KR: There are so many things that I’m excited about in the shifting landscape of the food system, but I’d have to say that the youth program model pioneered by GRuB’s co-founders Kim and Blue, forging partnerships with the Olympia School District to create opportunities for youth to earn credits and engage in their education experientially on a farm-classroom, is a huge part of closing the gap on farm to school, making education fun, and inspiring and exposing young people to the joy of being on the land to ensure a future generation of farmers stewarding our food system. Another innovation that I’m incredibly excited about is the increase in food rescue programs! The multiplying benefits of rescuing wasted food before it heads to the landfill are incredible. By developing infrastructure and distribution systems for rescued food, more people have access to great food, the precious natural resources that are poured into growing food are used wisely, and we reduce carbon emissions by keeping compostable materials out of the waste stream. It’s a triple win.
FT: What is one small change every person can make in their daily lives to make a big difference?
KR: Before we change what we do, we need to think about the change we might make. So, one thing that I’d invite everyone to think about is to take 30 seconds before you eat to look at what’s in front of you and imagine where every piece of food on your plate came from. I personally started doing this a year ago and found it to be a marvelous exercise that fills me with awe about all of the hands that have cooperated along the line to make sure that I have food.
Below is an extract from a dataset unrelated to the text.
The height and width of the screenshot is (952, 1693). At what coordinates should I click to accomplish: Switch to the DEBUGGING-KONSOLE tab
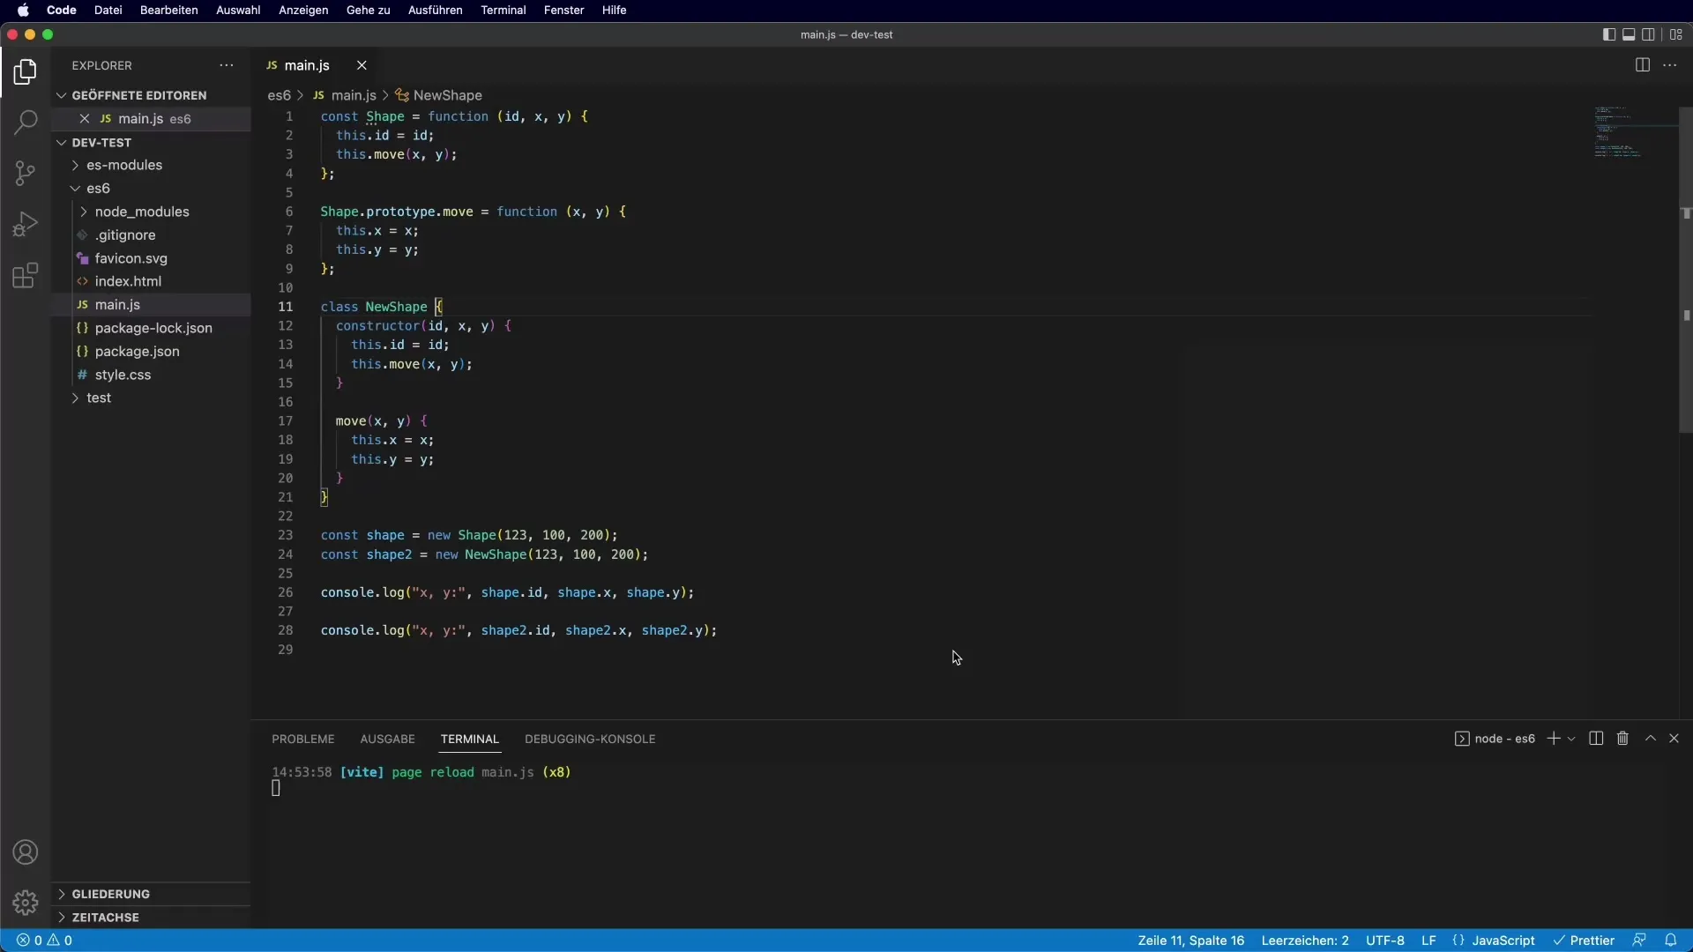tap(590, 739)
As I think about each meal, I try to imagine every step of the process. What plants and animals grew and where did they come from? How did they get to me? Who were the people who helped get these foods from the farm to my plate? Are they in my community or far away? By asking myself these questions, I stoked my own curiosity about the foods that I eat, and had to wrestle with my choices when my answers showed me I was supporting environmental, social, and animal practices that weren’t aligned with my values. Most importantly, this exercise has made me more grateful for my own nourishment, and the many hands that make it possible.
FT: How can we make food policy more relevant to eaters so that the politicians representing them feel a mandate to act?
KR: We need to tie the costs of healthcare and lost wages due to health problems, including chronic disease, to the food system. People need to know the role that federal policy, the Farm Bill, plays in making certain food products cheap and accessible, and the personal costs and impacts these policies have on their lives.
FT: What policy areas or ideas would you like to see an increased focus on as the 2018 Farm Bill negotiations kick off?
KR: I hope that the 2018 Farm Bill reduces subsidies for commodity crops and instead subsidize mid-sized row crop and other sustainable agriculture ventures, including managed cultural landscapes and even mushroom production.